Typically, solar doesn’t pencil out for investment properties unless you are talking about multi-family or commercial.  The high cost of materials, and install negate any potential return over the near-term unless your residential home is over 4000 square feet.  Solar-water heating, however, can make a lot of sense in the right circumstance.  Recently in parts of California there was a rebate of up to 30% (uncapped) on the cost of the install/materials in addition to a pilot program that offered $1500 cash rebate to install. Installed systems were costing approx. $8000 so after the 30% rebate and $1500, the net cost was $4000.  For big houses that spend more than $200/month in water, that pays off in about 18 months.
[Another aside- solar companies are notorious (in my experience) for overselling what you need.  They want you to buy a system that could power NYC, when what you need is much less].

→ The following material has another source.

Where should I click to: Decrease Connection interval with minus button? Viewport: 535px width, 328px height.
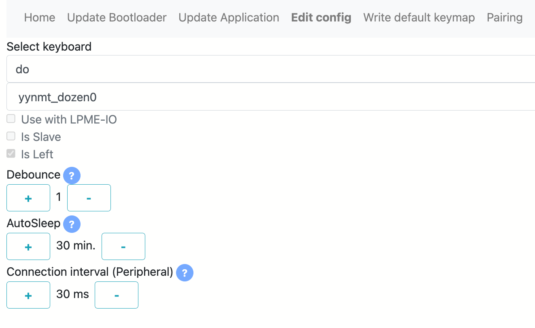coord(117,295)
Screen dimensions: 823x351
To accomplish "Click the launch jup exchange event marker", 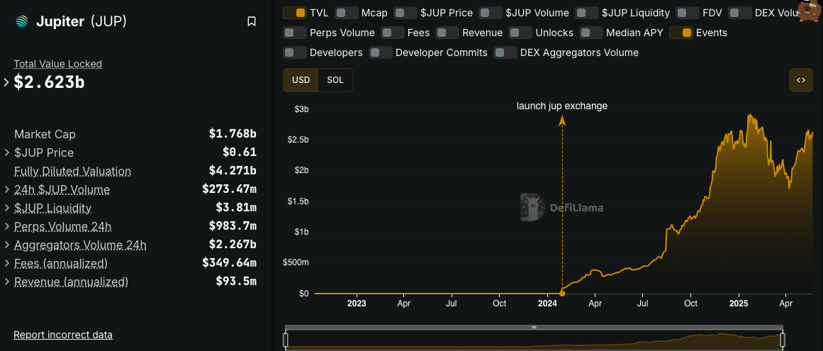I will [562, 292].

“I don’t know anything about green, how can I get up to speed?”

There are some great books on the subject and there are great green building seminars going on in almost every major metropolitan area these days.  Working with a green consultant is a good way to start as well IF they have direct experience doing projects.  Don’t work with someone who is all ‘theory’ and no ‘practice’.  Set up some google alerts on the subject and read those daily.

“Where can I find green products and materials?”

Quick and easy answer is to look online. The better solution is to hire an unpaid intern to source products for you.

Leads to:

“Intern! Why would I hire an intern and why would they work for me for free?”

You hire an intern because they can:
– Research rebates and incentive programs for you
– Source products and materials
– Schedule contractors
– Drop off paperwork, video-tape properties, take pictures (and any other admin work you don’t want to do)

Why they will work for you for free:
– They are passionate about green
– They want the experience
– It looks good on their resume if they’ve worked for a ‘green’ company
-They are doing work that contributes to society as a whole

For what it’s worth, I am the only employee of my company and I have had at least one intern working for me over that past 4 years.  Last summer I had four working for me.  There is almost no limit to what you can have them do to support your business.  The more passionate they are about green, the harder they will work and the more they will help you.  [Email me offline if you’d like more info on this, including actual ads I’ve run, etc. The last ad I posted I had over 65 people apply for an unpaid position.  Many had their Masters’ degrees and one had her PhD.   During the interview process I conveniently left out that I almost flunked out of high school].

Hope these were helpful, feel free to add any additional questions and i will do my best to answer them.